Mr. Unavailable #143: Real or Reflected


See The C Word for the background on this one.
Having just insulted my date, #143 and I got off the 6 train at 86th street and walked over to the Met. If I had demeaned his income, he shook it off pretty well because, inside at the ticket counter, he proudly slapped $2 down for admission for both of us.

“Don’t you like how authoritatively I give my dollar?” he said. I smiled. We looked around, and, like smug natives, scoffed at the tourists paying the full $20 suggested donation.

Being an architect, #143 was interested in the Saraceno sculpture on the roof garden. We got conflicting directions from different guards and eventually located an elevator that would take us to the top. Crowding onto it with a bunch of out-of-towners, there was something of a we’re-in-this-together vibe. The two of us. In the gigantic Met. Trying to find our way. Together. Maybe you can do this. He’s kind of cute. He’s definitely fun. And he clearly doesn’t take things too personally, I thought.

Once on the roof, I remembered the last time I was up there—when I was with #88 seven years ago. In the annals of my heartbreak, he’s pretty much at the top. The contrast between my feelings for my date then (strong) and now (weak) was so stark, every time #143 moved near me, I moved away. Afraid he might try to kiss me or something, I acted as if closely surveying the sculpture. 

I walked around it—a malformed Rubik’s Cube made of metal and twisted out of shape. Its octagonal surfaces were either reflective or open, so I was never quite sure if I was looking at the mirror image of the people looking at the sculpture or staring directly at them. Through one of the openings, I spotted #143 on the other side. I smiled and made a slight waving motion, but he didn’t respond. And then I realized he was next to me, looking at me. A moment later, I was saved by an announcement saying the museum was about to close.

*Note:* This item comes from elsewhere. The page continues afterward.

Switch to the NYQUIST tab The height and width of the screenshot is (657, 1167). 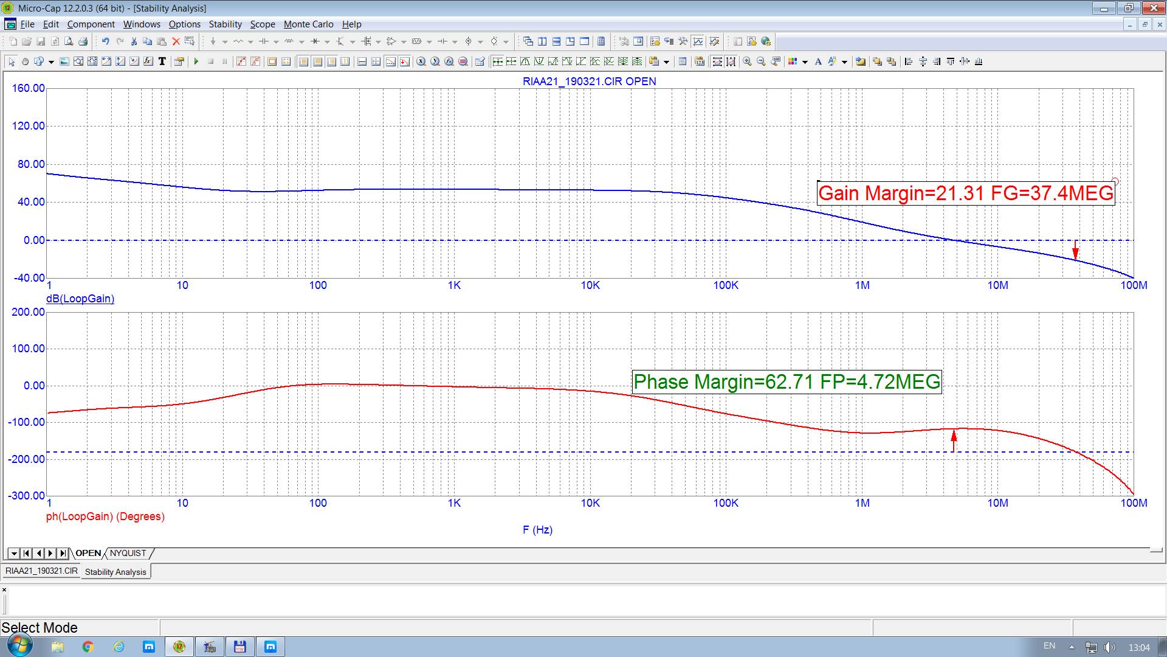pyautogui.click(x=128, y=553)
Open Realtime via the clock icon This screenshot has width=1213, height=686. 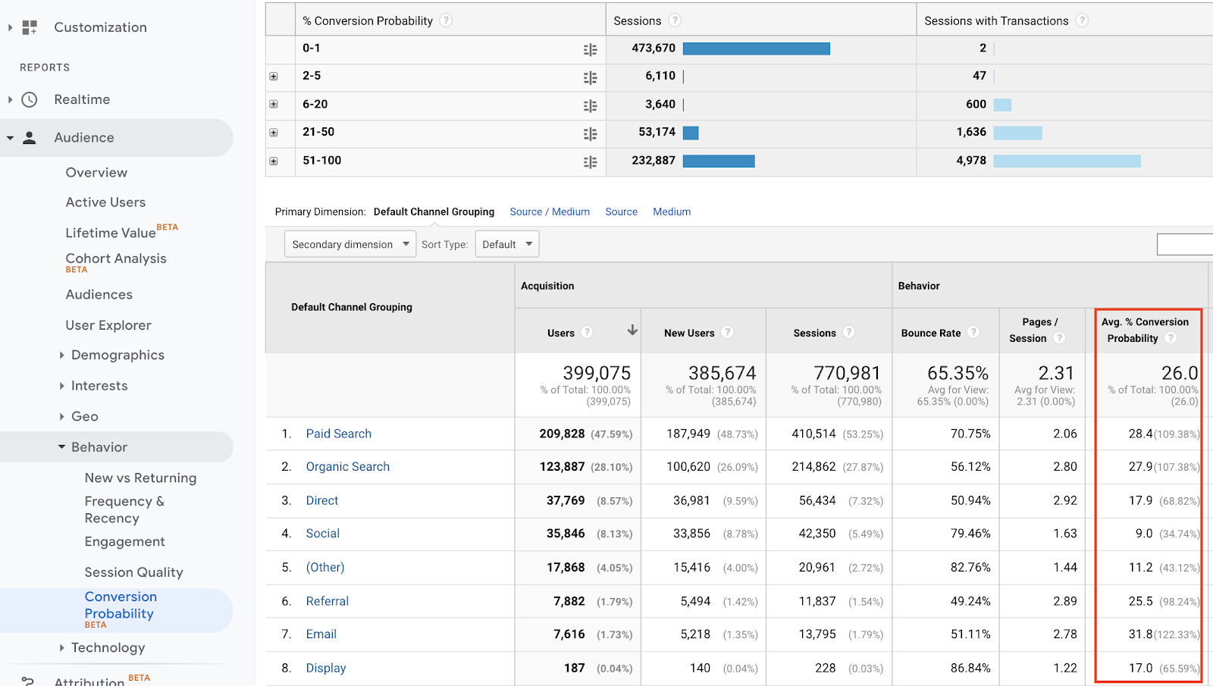[28, 99]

“I guess we’d better go,” I said.

We took the stairs down and out, emerging onto the Fifth Avenue aftermath of the Puerto Rican Day parade. For those who don’t know, the PRD Parade has a bad reputation (for mild riots, occasional gang rape, that sort of light criminal fare), which inspired a line of inappropriate jokes between #143 and I that loses everything in the retelling. I laughed, however. A lot.

The police were just starting to remove the barricades, so we pick our way through them, the litter, the straggling families and the drunks yelling incoherently.

“Alice and Harry are going to be like, ‘So, how was the date?” And you’ll say, “Well, he talked about how little money he made, took me to the Puerto Rican Day parade and made rape jokes.” I laughed. See, he’s funny, I thought. He asked me what I wanted to do next. “Coffee in your neighborhood somewhere?”

“I know! Ice cream,” I said.

We hopped the train and headed back downtown to Emack and Bolio’s on Houston. I sprung for ice cream and then he walked me home. It was a real date. With a meal, an event, an ice cream “nightcap” and a walking-home. I hadn’t had one of those in a while. The sun was setting, summer was imminent, we’d survived the aftermath of the Puerto Rican Day Parade intact. He hugged me good-bye and asked if I wanted to get together again. “Yes, that would be fun,” I said.

He seems to like me. Maybe I can like him, too. Maybe I can do this. Maybe I really can.

Signs of Hope: We joked, we laughed.

Red Flags: I couldn’t imagine wanting to kiss him but maybe I would later.

Turning Point: Toward the end of the date, when he was telling making me laugh.

Diagnosis: For him: Like he said earlier in the date, he has “the stink of commitment” on him.
For me: I have hope, but are my feelings organic or just mimicking his? Real or just reflected?